Spot gold inched up 0.1% to $1,758 per ounce by 10:39 ET (1439 GMT), having earlier hit a peak since July 6 at $1,767.79. U.S. gold futures rose 0.3% to $1,774.50 per ounce.
"If we got some more problematic price inflation numbers, the Fed would have to be more aggressive and that could be getting to the marketplace too," said Jim Wyckoff, senior analyst at Kitco Metals.
"We're still in a (gold) price downtrend on the daily bar chart for August gold futures. However, prices have rebounded well from the July low, to begin suggesting that the gold market has put in a near term bottom."
The U.S. personal consumption expenditures (PCE) price index jumped 1.0% last month, the largest increase since September 2005.
The data gave a small fillip to the dollar, with U.S. Treasury yields also ticking up, making gold more expensive for overseas buyers.
Gold has shed over $300 since climbing past the $2,000-per-ounce level in March, as the Fed embarked on a rapid rate hike path while the dollar also emerged as a preferred refuge amid growing recession risks. Gold was also bound for its fourth straight monthly drop.
Higher rates increase the opportunity cost of holding non-yielding gold while boosting the dollar.

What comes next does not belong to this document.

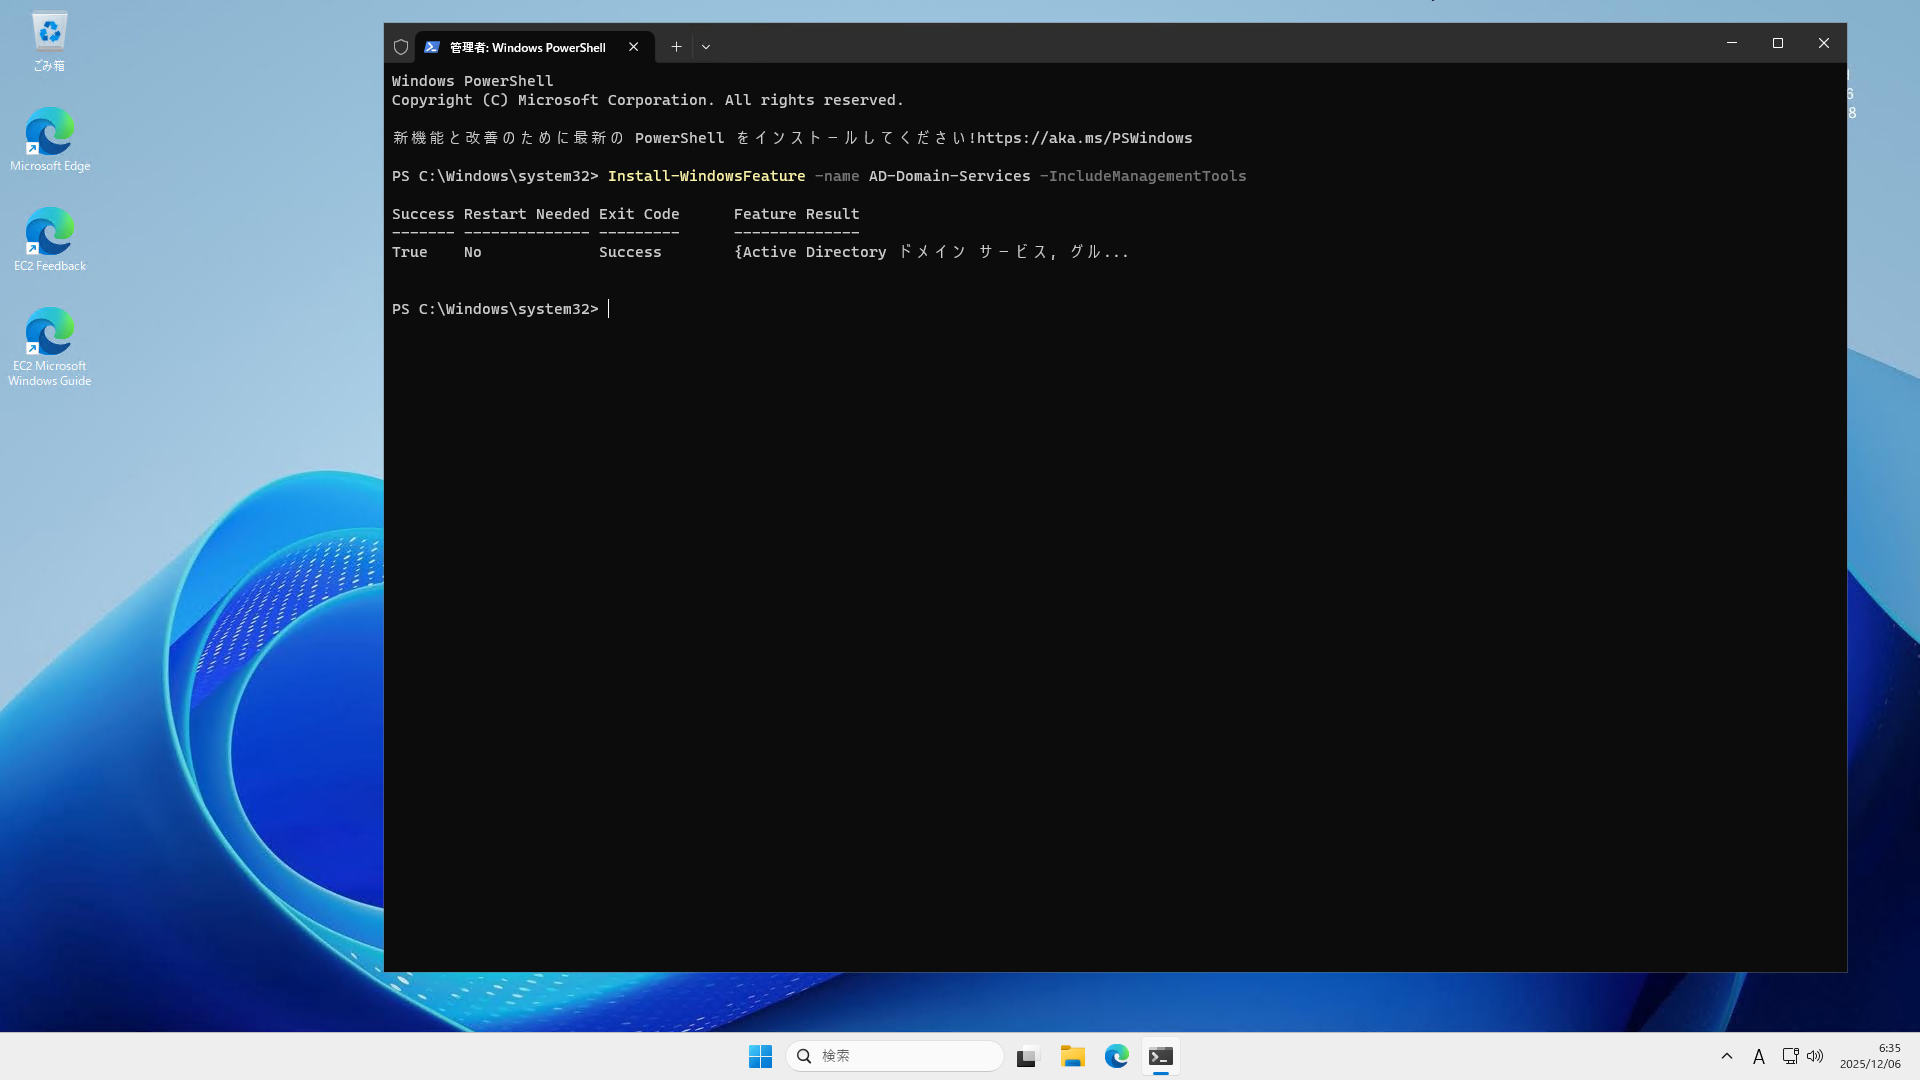This screenshot has height=1080, width=1920.
Task: Open a new terminal tab with the plus button
Action: coord(676,47)
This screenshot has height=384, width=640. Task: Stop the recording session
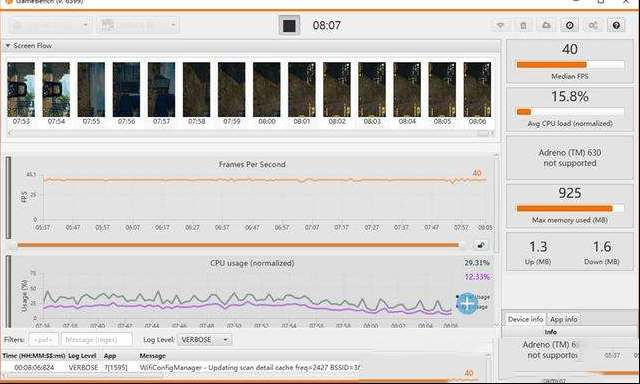(289, 25)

But gold got some respite, bouncing over 1%, from perception of a relatively less aggressive stance from Fed Chair Jerome Powell on Wednesday following an expected 75 basis-point hike.
Silver rose 0.8% to $20.13 per ounce, platinum was up 0.4% at $891.57 and palladium jumped 1.4% to $2,107.73.Meanwhile, second biggest gold consumer India launched its first international bullion exchange to bring transparency to the market.